Scott Agnew (born 11 July 1987), nicknamed "aggy", is a Scottish footballer who plays as an attacking midfielder and has returned as a player-coach at East Fife.

Football career

Early years
Born in Prestwick, South Ayrshire, Agnew started his career with Rangers and represented Scotland at youth levels, but he did not make any first team appearances. He moved to Hamilton Academical in 2006, but was released in the summer of 2007. Agnew then joined Alloa Athletic, where he established himself as a first team regular on the left side of midfield and became renowned as a free-kick specialist following his clever free-kicks.

Ayr United & Stranraer
In May 2008, Agnew joined Ayr United on a two-year contract for an undisclosed fee. Following Ayr's promotion to the First Division at the end of the 2008–09 season, and limited first team opportunities, Agnew joined Alloa Athletic on a six-month loan deal. After returning from his loan spell he was loaned straight back out to Stranraer for the remainder of the 2009–10., before joining them on a permanent basis for the 2010–11 season.

## Material
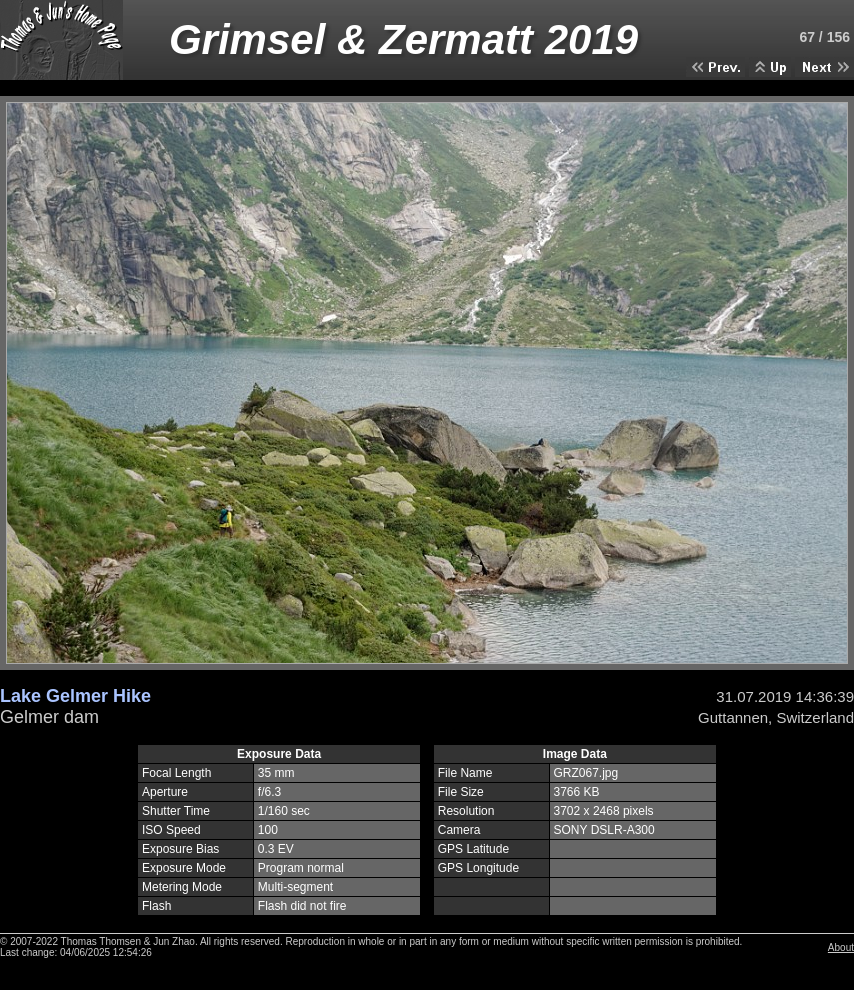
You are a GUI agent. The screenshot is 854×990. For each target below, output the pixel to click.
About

## What to work on
[1] Please summarize the passage on Scott Agnew in two sentences.
[2] Pick up the passage on Scott Agnew after its final sentence and continue it.

## Responses in order
[1] Scott Agnew, born 11 July 1987 in Prestwick, South Ayrshire, is a Scottish attacking midfielder who has returned to East Fife as a player-coach. After starting at Rangers without making a first-team appearance, he played for Hamilton Academical, Alloa Athletic, and Ayr United, and a loan to Stranraer was followed by a permanent move there for the 2010–11 season.

[2]
Agnew impressed at Stair Park, scoring 13 goals during the 2010–11 season. This form led to him joining Dumbarton at the end of the season.

Dumbarton
Agnew joined the club on 27 May 2011, where he became a firm fans favourite and won the club's Player of the Year award for season 2011–12 after scoring 13 goals and registering 20 assists. Agnew scored an impressive 11 goals for Dumbarton in the 2012–13 SFL First Division, all of them coming after Christmas.

In May 2013, Agnew signed a new one-year deal with Ian Murray's men. He renewed his contract for another season a year later. He committed himself for another season with the Sons in May 2015 but later rejected the contract offer to join recently relegated St Mirren.

St Mirren & Stranraer return
Agnew made his debut for Saints in a 3–1 Scottish Challenge Cup victory over Berwick Rangers on 25 July 2015. The midfielder made an impressive start with his new club, scoring twice in the second half of the match. He was released by St Mirren at the end of the 2015–16 season. He subsequently signed for Scottish League One side Stranraer on a two-year deal, having previously played for the club between 2010 and 2011.

East Fife, Airdrieonians & Raith Rovers 
Agnew joined East Fife in May 2018. After three seasons he left the club by mutual consent in May 2021  and joined Airdrieonians as a player and Assistant Manager he went with Ian Murray to Raith Rovers one of East Fife nearest rivals but lasted a few months and in January 2023 Agnew decided to return to East Fife as a player-coach.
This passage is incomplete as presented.